D'ici à 2020, l'Etat français pourrait signer, via ses collectivités, pour 60 milliards d'euros de partenariats public-privés, notamment dans les secteurs de l'énergie, des équipements et des infrastructures de transport.

60 milliards d'euros : c'est le montant que pourrait atteindre les contrats de partenariats public-privé (PPP) au cours de la décennie à venir, d'après le ministère de l'Economie. C'est la Mission d'appui aux partenariats publics-privés qui a évalué ce chiffre, après avoir recensé les marchés potentiels sur la période 2010-2020. Ces PPP devraient notamment concerner des équipements urbains tels que la voierie et l'éclairage public, la production et la distribution d'énergie, ou encore les établissements culturels, sportifs et d'enseignement.

 

Ce type de contrat permet à une collectivité publique de confier à une entreprise le financement et la conception d'équipements et services publics, afin de réaliser le projet dans des délais et conditions optimisés.

 

Le montant annoncé de 60 milliards d'euros est énorme, lorsque l'on sait qu'en sept ans, de 2004 à fin 2010, les 77 PPP lancés ont nécessité 3,5 milliards d'euros, pris en charge à parts égales entre l'Etat et les collectivités locales.
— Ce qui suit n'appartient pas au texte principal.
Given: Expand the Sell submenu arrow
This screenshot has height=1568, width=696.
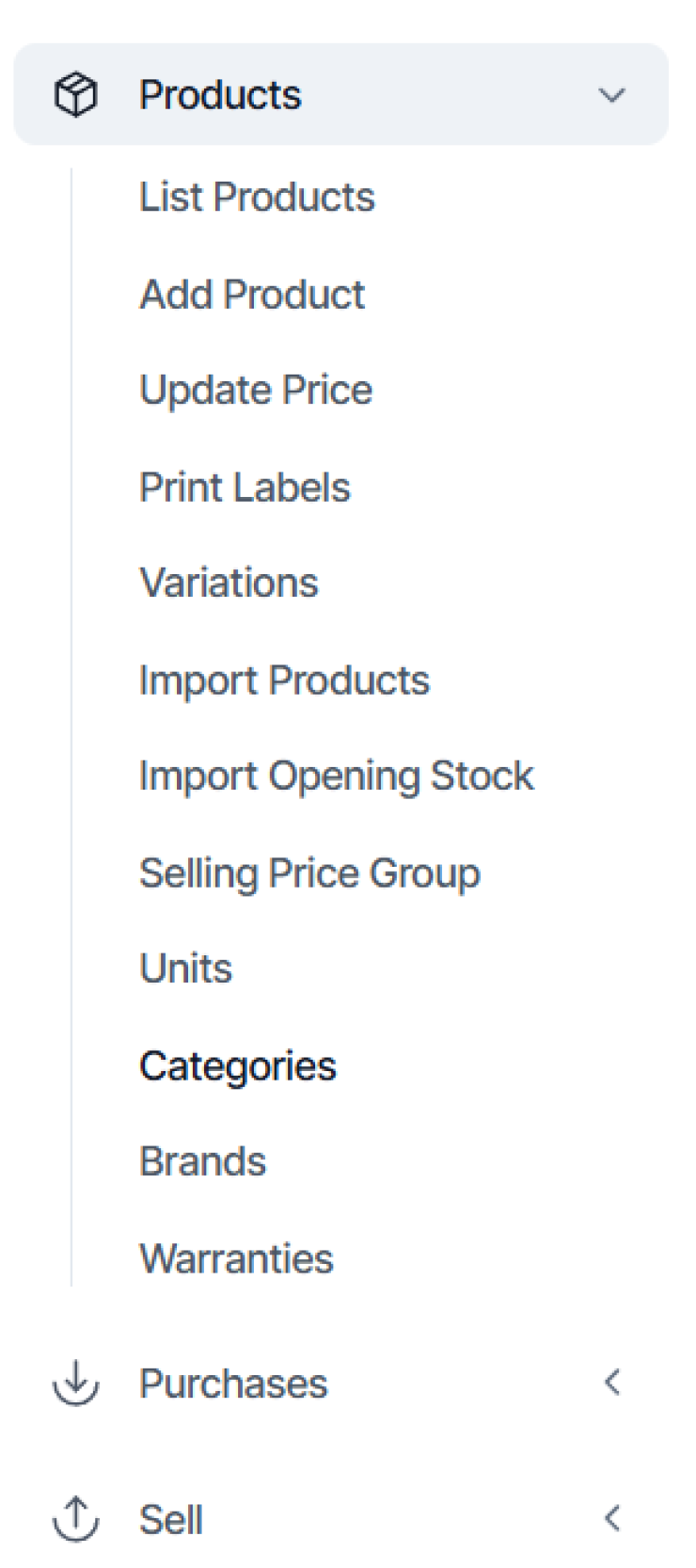Looking at the screenshot, I should (612, 1518).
Ils ont concerné en grande partie des universités, des prisons et des systèmes de communication ferroviaire. Mais à Bercy, on annonce que les PPP qui seront signés cette année sont des projets d'envergure : le futur siège du ministère de la Défense dans le sud de Paris qui ne sera pas moins qu'un «Pentagone à la française», le tribunal de grande instance, également à Paris, et les nouvelles lignes ferroviaires à grande vitesse…

 

La dernière loi concernant le PPP avait clarifié le recours à ces financements innovants en 2008, année où était survenue la crise financière qui n'avait que «temporairement ralenti» le développement de ce type de partenariat, précise le au ministère de l'Economie.